According to the Wall Street Journal, Apple AAPL recently acquired social search company Topsy Labs Inc. for at least $200 million. Never heard of Topsy? If you’re looking to analyze all of the Twitter data since 2006, Topsy is (or was) your company of choice.

You could figure out how often a term is tweeted, measure the reach of an ad campaign, track down new and powerful hashtags or find an expert on a specific subject. Topsy is one of those companies in the business of big data. With more than 500 million tweets daily, there is a wealth of insightful data within the vast sea of tweets but without companies like Topsy, it was difficult to work with all of it.

Topsy was one of the few companies that had access to the now-called “fire hose”—all of the Twitter data since 2006.

Sounds interesting to any person or company that wants to better utilize social media, especially Twitter, in their monetization efforts but Apple has no need for such data in the same way most companies would. It has plenty of money to pay marketing firms to handle those efforts so why buy Topsy?

Apple’s response was nothing new: "Apple buys smaller technology companies from time to time, and we generally do not discuss our purpose or plans," said an Apple spokesperson. Twitter and Topsy aren’t offering up any information either but there’s plenty of speculation.

Related: Latest IBM Data Good For Apple, Bad For Social Media

First, there’s iAd, Apple’s advertising platform. It’s much like Google’s Adwords except that Adwords is a cash cow for Google while iAd, so far, is a failure by Apple standards. Topsy could be helpful in Apple’s effort to attract more users.
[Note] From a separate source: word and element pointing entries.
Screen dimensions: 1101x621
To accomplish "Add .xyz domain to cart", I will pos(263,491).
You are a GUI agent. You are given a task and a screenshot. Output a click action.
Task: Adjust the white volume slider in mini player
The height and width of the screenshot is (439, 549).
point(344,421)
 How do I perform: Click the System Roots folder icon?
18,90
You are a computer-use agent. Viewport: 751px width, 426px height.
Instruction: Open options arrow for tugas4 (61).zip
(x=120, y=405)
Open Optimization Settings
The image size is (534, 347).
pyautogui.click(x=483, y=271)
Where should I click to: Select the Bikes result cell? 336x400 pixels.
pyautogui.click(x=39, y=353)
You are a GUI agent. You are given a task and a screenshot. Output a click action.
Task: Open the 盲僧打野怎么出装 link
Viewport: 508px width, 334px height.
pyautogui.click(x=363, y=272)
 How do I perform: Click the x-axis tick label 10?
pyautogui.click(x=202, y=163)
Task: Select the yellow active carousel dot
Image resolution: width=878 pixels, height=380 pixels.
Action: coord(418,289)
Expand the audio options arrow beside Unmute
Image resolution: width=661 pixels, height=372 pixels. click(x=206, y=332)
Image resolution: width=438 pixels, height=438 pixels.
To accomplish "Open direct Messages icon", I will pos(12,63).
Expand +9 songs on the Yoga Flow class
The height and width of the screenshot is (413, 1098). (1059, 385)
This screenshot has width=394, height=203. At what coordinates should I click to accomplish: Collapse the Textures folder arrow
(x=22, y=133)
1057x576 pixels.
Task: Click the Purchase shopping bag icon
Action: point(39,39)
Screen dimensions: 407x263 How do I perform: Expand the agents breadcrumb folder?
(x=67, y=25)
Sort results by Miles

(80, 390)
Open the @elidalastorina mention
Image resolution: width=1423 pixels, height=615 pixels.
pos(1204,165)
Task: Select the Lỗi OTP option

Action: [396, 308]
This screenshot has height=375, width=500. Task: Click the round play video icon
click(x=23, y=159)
How about iTunes? Twitter’s strength is in analyzing real time data. What if it used data from Topsy to recommend songs in real time? Something similar would benefit its iTunes Radio as it competes with Pandora and Spotify.

Finally, Siri already asks for access to a user’s Twitter account. What could it do with information from this new data source?

Others speculate that Apple will charge Topsy engineers with data mining other social networks. What if that same information were available from Facebook, Instagram, or Pinterest?

Apple has made plenty of acquisitions in the past that simply added another tool to make a product or service better. Siri is a great example of Apple’s purchase of a technology that would later end up as a feature. (Apple purchased Siri Inc. in 2010) Topsy could be something similar or Apple may have wanted the talent behind it more than the product itself.

For now, Topsy is still online but the paid service is not.

Disclosure: At the time of this writing, Tim Parker was long Apple.